= Document extract =
+ + + + + + +

I'm pretty amazed at how fast things are getting done, but there's still plenty left to do. More ceiling boards, more concrete work, stuff in the bathroom and the kitchen, the other side of the roof needs to be painted, among other things. I honestly think moving in by Christmas is a real possibility; as long as I get a bed with a mosquito net in my bedroom, locks on the doors, and we make sure the choo is functional, I would consider it safe to spend the night inside.

A house would be a nice Christmas present, I have to say. But I've already got a plan for the Christmas present I want to give to myself. It has something to do with my living area. I'll share more details in another entry in relatively short order, just be patient!

December 12, 2011

annual conference

I got back from the annual conference last Thursday, just in time to celebrate Tanzania's 50 years of independence not in Dar, which I'm convinced was probably a good thing. The traffic there was even more unbelievable than usual leading up to December 9th, and the rains that fell during the week certainly didn't help (the road from my hotel to the annual conference flooded BIG time on Thursday). In any case, hongera to Tanzania for being free for 50 years! It's funny to hear some other volunteers are running into Tanzanians that honestly believe they were better off as a colony of western countries; I've heard one or two people broadcast that same thought.

+ + + + + + +

[Stored items]
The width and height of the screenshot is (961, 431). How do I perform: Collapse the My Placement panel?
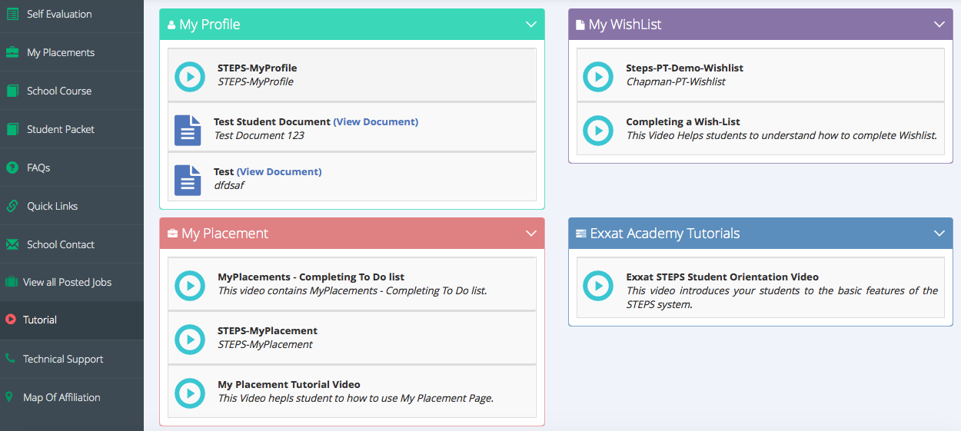530,234
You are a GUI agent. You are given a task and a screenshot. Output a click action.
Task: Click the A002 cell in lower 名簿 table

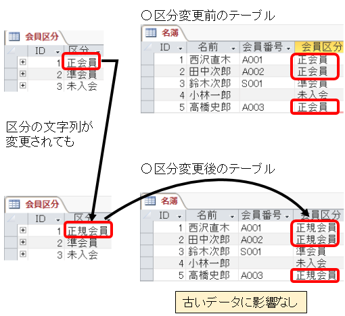(x=252, y=240)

+ + + + + + +

= Things to do =
[A] In the Tanzania blog excerpt, what milestone was Tanzania celebrating around December 9th?
[B] Proceed with the Tanzania blog excerpt, writing on from its final sentence.
The rows play no part in this work.

= Answers for the exercise =
[A] Its 50 years of independence.

[B]
As for the annual conference, it went as well as it could have, considering the schedule set for it. We accomplished most of our objectives, and it was helpful for me to learn more about the Implementing Partners involved with the project (except for Agile Learning, who's in charge of the Education Management Information System; they didn't show up). Unfortunately, we really didn't get to deliberate on what Creative calls "emerging issues," or perhaps this is a generic real-world work term that I hadn't heard before. They're basically roadblocks and problems that keep us from getting things done. For example, one of our current emerging issues is getting electronics through customs; the pilot equipment arrived in Tanzania at the end of September, but wasn't cleared to leave the airport until the week we installed it. And that was just kid stuff compared to the procurement of equipment that will happen early next year.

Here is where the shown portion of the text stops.